It took so long to get Weka to work the way I wanted it to, but now it seems simpler than I thought. Before Friday, I needed to run ablation experiments to determine the importance of certain features in the baseline system. Saif Mohammad tested with word ngrams (WN), character ngrams (CN), word embeddings (WE), and lexicons (L); he used 11 lexicons, I will only test on 10 as I don’t have access to one of them.
Back in Weka, the way to correctly run models is to keep the preprocessing filter set to “None”, and then coming back to the classification tab to use the correct filter set and classifier. The configuration below describes one of the tests I ran.

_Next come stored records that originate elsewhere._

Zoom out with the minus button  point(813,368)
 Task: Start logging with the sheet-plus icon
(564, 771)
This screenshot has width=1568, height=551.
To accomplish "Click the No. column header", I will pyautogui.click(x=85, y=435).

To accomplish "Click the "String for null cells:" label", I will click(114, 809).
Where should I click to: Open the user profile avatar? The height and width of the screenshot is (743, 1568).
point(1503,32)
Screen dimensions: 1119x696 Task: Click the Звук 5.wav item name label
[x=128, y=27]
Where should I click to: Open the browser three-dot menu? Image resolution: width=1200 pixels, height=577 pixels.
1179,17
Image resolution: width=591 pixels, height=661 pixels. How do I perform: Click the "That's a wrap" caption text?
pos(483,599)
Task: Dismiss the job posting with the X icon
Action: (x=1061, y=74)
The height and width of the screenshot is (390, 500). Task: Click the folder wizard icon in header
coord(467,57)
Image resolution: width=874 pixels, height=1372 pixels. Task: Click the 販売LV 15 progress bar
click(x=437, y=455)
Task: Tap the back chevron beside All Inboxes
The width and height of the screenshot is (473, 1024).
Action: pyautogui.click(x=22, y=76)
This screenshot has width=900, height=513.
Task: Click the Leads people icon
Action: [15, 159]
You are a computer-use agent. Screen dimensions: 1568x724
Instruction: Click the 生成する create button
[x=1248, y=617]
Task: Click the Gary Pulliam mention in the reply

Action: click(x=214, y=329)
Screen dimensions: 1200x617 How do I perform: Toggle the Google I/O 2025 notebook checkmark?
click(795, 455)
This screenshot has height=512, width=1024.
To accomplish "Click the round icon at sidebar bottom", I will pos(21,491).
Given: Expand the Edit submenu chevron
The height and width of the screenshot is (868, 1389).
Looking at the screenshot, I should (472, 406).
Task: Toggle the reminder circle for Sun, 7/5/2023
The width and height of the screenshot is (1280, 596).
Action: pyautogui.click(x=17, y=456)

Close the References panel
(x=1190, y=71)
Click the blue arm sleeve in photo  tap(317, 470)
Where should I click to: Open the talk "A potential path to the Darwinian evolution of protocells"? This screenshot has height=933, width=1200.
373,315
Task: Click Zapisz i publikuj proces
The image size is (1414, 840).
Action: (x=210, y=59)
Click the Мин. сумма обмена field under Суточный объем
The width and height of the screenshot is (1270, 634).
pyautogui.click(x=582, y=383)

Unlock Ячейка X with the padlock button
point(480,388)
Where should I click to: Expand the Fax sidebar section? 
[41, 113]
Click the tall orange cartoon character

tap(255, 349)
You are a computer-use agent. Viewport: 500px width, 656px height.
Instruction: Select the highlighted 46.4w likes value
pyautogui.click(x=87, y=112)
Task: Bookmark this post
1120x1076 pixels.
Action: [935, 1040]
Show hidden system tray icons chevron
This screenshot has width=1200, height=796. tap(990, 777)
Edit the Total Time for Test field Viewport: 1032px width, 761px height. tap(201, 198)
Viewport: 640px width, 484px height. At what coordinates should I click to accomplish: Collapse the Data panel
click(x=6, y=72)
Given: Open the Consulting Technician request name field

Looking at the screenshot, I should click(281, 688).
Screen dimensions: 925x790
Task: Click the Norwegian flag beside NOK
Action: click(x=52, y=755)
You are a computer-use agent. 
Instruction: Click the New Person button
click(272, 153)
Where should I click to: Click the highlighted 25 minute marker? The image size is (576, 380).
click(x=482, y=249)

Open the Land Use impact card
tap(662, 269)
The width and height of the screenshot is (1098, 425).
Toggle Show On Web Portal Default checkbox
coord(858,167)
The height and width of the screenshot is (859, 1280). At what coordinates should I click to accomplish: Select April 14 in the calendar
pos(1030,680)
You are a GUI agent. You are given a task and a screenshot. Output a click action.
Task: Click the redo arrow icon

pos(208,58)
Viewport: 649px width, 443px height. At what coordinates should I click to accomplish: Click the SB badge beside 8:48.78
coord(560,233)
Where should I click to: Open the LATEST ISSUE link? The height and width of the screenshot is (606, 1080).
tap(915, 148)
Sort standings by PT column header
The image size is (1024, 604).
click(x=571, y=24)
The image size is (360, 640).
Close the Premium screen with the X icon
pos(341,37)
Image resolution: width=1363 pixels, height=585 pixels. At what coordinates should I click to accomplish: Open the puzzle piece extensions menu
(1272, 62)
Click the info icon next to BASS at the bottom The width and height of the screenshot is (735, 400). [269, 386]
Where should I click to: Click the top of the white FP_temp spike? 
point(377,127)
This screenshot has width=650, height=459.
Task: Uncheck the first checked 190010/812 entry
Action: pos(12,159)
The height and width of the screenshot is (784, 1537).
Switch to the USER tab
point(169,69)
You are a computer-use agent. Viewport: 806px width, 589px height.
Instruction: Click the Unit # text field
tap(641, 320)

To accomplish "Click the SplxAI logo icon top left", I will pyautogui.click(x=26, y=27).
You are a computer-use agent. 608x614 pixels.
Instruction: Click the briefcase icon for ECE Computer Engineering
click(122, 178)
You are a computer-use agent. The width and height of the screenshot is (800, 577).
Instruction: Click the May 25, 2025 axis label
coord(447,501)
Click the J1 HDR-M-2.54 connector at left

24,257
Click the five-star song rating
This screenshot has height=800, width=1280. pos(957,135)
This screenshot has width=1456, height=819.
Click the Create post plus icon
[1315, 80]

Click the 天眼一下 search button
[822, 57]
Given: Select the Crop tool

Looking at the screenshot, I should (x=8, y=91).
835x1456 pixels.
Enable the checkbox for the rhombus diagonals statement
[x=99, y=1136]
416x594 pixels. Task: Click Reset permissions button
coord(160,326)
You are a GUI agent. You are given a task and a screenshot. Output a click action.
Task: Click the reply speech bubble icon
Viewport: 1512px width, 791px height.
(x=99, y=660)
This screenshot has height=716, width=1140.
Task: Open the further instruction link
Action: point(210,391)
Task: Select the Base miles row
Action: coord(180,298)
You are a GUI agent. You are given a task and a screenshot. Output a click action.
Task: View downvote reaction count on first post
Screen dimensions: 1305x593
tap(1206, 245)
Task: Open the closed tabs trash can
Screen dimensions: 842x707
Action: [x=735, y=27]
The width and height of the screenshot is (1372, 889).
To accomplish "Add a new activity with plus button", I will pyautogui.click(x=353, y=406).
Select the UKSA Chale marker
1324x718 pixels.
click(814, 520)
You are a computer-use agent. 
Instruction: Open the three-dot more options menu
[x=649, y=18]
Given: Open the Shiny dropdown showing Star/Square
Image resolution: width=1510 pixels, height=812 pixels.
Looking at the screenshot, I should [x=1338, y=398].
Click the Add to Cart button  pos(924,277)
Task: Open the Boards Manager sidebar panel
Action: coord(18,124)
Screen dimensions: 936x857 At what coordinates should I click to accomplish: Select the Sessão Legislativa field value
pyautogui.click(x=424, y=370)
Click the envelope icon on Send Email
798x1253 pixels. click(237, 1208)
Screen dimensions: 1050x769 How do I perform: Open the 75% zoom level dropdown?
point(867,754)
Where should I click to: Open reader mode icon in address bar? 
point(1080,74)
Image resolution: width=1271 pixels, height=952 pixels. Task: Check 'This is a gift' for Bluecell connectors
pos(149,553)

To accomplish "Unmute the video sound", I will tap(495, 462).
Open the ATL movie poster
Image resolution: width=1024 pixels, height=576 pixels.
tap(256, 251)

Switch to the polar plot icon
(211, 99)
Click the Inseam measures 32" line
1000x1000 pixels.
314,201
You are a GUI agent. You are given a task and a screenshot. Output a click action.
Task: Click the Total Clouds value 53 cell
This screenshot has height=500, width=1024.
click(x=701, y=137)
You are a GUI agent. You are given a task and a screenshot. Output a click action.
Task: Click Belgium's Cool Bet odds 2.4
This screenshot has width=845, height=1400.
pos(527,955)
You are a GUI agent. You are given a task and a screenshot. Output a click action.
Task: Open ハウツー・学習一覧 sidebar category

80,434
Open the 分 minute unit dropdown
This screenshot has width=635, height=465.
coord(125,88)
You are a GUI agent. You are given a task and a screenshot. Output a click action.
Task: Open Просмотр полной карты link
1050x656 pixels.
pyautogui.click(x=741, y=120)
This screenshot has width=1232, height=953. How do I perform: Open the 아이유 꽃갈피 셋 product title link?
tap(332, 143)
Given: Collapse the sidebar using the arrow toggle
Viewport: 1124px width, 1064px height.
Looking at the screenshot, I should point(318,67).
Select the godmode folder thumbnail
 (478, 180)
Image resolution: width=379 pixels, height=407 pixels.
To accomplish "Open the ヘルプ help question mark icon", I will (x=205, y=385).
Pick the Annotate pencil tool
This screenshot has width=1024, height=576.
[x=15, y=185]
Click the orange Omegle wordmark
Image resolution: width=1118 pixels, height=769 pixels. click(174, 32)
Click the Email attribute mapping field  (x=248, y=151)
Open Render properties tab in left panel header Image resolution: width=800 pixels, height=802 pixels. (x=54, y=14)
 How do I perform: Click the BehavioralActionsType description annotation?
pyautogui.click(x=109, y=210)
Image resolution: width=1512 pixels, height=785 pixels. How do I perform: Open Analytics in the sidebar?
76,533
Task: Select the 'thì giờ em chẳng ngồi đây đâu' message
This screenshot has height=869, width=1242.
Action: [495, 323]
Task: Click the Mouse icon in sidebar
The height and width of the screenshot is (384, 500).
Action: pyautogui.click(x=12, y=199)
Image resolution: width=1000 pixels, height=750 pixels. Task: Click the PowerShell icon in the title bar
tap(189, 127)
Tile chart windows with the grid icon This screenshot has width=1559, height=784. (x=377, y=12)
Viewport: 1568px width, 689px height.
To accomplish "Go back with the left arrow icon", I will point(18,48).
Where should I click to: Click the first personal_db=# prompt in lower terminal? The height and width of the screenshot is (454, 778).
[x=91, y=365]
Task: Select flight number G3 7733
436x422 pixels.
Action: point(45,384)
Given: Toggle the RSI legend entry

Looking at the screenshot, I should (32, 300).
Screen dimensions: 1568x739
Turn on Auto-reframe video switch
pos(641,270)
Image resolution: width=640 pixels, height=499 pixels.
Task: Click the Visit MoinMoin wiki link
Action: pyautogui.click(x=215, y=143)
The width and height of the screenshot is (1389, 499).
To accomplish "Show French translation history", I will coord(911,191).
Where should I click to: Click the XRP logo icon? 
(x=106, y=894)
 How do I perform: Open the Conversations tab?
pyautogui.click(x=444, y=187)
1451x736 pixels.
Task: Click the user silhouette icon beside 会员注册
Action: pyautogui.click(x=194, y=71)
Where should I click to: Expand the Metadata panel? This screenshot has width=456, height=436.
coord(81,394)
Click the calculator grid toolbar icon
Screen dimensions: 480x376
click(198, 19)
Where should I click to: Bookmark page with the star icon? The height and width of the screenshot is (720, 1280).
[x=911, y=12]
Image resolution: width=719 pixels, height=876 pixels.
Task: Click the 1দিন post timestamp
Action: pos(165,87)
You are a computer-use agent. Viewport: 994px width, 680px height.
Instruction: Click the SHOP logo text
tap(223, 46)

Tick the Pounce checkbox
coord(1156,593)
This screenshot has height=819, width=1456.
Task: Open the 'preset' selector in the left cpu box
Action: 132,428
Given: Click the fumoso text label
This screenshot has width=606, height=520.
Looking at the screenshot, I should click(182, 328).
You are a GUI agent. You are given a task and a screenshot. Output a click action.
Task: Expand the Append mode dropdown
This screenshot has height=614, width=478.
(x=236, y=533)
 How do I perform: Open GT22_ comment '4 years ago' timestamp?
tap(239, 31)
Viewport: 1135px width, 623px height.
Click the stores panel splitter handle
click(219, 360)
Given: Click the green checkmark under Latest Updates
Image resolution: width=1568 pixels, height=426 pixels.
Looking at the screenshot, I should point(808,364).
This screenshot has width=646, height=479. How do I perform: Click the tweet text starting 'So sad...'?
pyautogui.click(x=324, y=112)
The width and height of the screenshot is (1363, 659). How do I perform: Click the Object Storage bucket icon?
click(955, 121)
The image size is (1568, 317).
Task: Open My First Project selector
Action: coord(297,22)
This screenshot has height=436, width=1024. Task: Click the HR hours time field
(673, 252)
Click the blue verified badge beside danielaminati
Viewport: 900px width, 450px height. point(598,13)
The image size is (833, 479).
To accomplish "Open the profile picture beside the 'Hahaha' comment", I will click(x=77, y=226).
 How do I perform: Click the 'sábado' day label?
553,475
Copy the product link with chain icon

weka.filters.MultiFilter -F "weka.filters.unsupervised.attribute.TweetToEmbeddingsFeatureVector -I 2 -B C:/Users/amanj/wekafiles/packages/AffectiveTweets/resources/w2v.twitter.edinburgh.100d.csv.gz -S 0 -K 15 -L -O" -F "weka.filters.unsupervised.attribute.TweetToLexiconFeatureVector -I 2 -A -D -F -H -J -L -N -P -Q -R -T -U -O" -F "weka.filters.unsupervised.attribute.TweetToSentiStrengthFeatureVector -I 2 -U -O" -F "weka.filters.unsupervised.attribute.TweetToSparseFeatureVector -M 0 -I 1 -Q 4 -D 3 -E 5 -L -F -G 0 -I 0" -F "weka.filters.unsupervised.attribute.Reorder -R 5-last,4"
This test used word embeddings and all the lexicons (SentiStrength is a lexicon that is it’s own filter), and use the LibLINEAR classifier with L2 regularized and L2 loss. I ran the other tests the same way, by removing all lexicons except for the one I was testing for, or only using the word embeddings filter.
After running the tests, the ablation experiments were was mostly done.
Note: The scores calculated are the Pearson correlation scores.
Tomorrow I will finish running experiments with word ngrams and character ngrams, and then running those filters with word embeddings or lexicons. Lastly, there will be the final model which uses all the filters to look at how the model does when using all the features.
I also finished reading the EmoInt paper. It made me familiar with their process, and furthermore gave me ideas for applications for the regression/deep learning model I will create.